La complicidad de Bruno y Malik, cada uno haciendo lo imposible por ayudarse y salir adelante en sus misiones, es la trama principal de Especiales. Especialmente Bruno, quien sufre el acoso de las autoridades sanitarias francesas al descubrir las penosas situaciones en las que atiende a los casos que, por otra parte, nadie quiere acoger. Gente, en su mayoría jóvenes, que le llegan de centros psiquiátricos o familias que le piden ayuda durante determinadas horas semanales.

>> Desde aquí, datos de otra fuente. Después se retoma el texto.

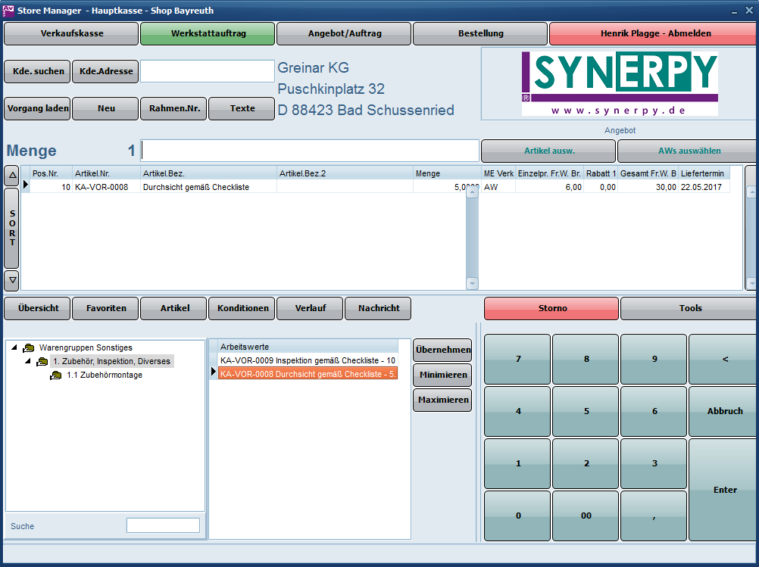
Task: Select the 1.1 Zubehörmontage tree item
Action: [x=104, y=375]
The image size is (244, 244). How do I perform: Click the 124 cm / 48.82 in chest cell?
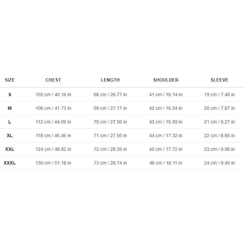pos(53,149)
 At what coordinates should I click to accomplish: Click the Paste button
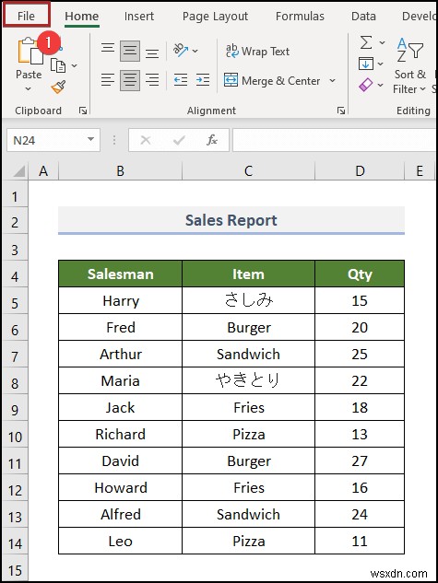point(29,64)
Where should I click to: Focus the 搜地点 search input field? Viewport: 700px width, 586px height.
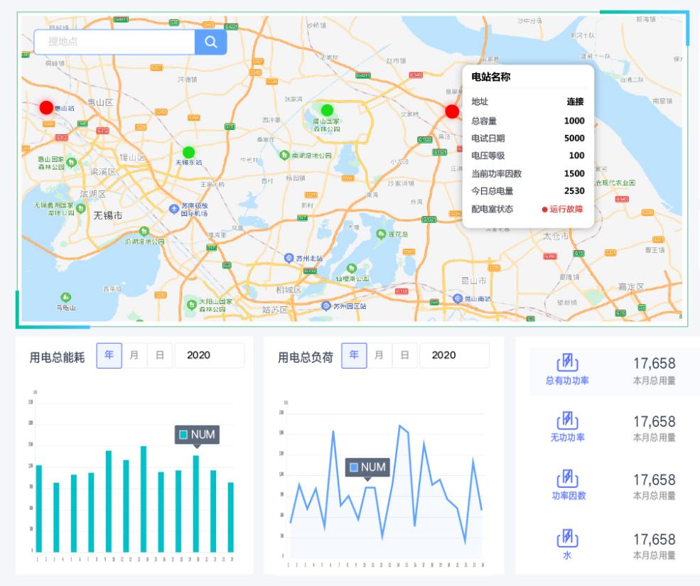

Sin embargo, el tesón y las ganas de ayudar le impide negarse a buscar una solución a cada caso, lo que generará alguna situación de “comedia social”, haciendo ganar a su personaje en empatía.

Bruno apenas tiene tiempo para las relaciones íntimas. Lo intenta, y esto es otra de las tramas de la película, pero su trabajo se acaba imponiendo. Una crisis o un  nuevo caso requerirá siempre su atención. Quizá, y es un punto que queda abierto, sea con la madre de Joseph, (Benjamin Lesieur), el primer joven autista que atendió Bruno y gracias al cual decidió acoger a cuantos pudiera, con la que más relación tenga Bruno.




Es precisamente Benjamin, escogido entre varios jóvenes autistas en un taller de teatro, una de las razones para ver Especiales. Ha sabido acoplarse muy bien al rodaje, sobre todo las repeticiones, ensayos y directrices muy marcadas a los que tan habituado está.

Otro de los casos con rol protagonista es el de Valentin (Marco Locatelli) un niño con severo síndrome autista y con violentos brotes, por lo que siempre va con un casco de boxeo para impedir una autolesión. Lo que hizo que Marco fuera elegido fue la mención en el casting que su hermano padece autismo y, con Especiales, quería conocer más a fondo y experimentar este síndrome. Y lo consigue con creces.

Otra de las particularidades de esta obra son las secuencias en las que muestran las actividades que los monitores llevan a cabo. Fueron rodadas con pacientes reales tras un año de ensayos, para que se acostumbrasen al entorno de los rodajes. En ellas se ve aflorar la empatía, el cariño que necesitan para ser comprendidos y la eterna felicidad y gratitud que devuelven por poco que uno haga para entretenerlos y enseñarles algo nuevo.

Olivier Nakache y Éric Toledano (Intocable, Samba, C’est la vie) han sabido escribir y dirigir una película que lleva su ADN. Una inteligente historia con la que dan una llamada de atención a la sociedad actual, más por la labor de quejarse ante todo que de buscar soluciones.

Especiales, una película que, como tantas otras de A Contracorriente Films debe ser de obligado visionado en institutos y universidades, desprende empatía y humanidad por todos sus poros, arrancando al espectador una sonrisa y una reflexión sin llegar a ser sensiblera, de lágrima fácil, vamos. Todo un doble, o triple, mortal perfectamente ejecutado. Un film tan necesario, y realista, como el documental La historia de Jan.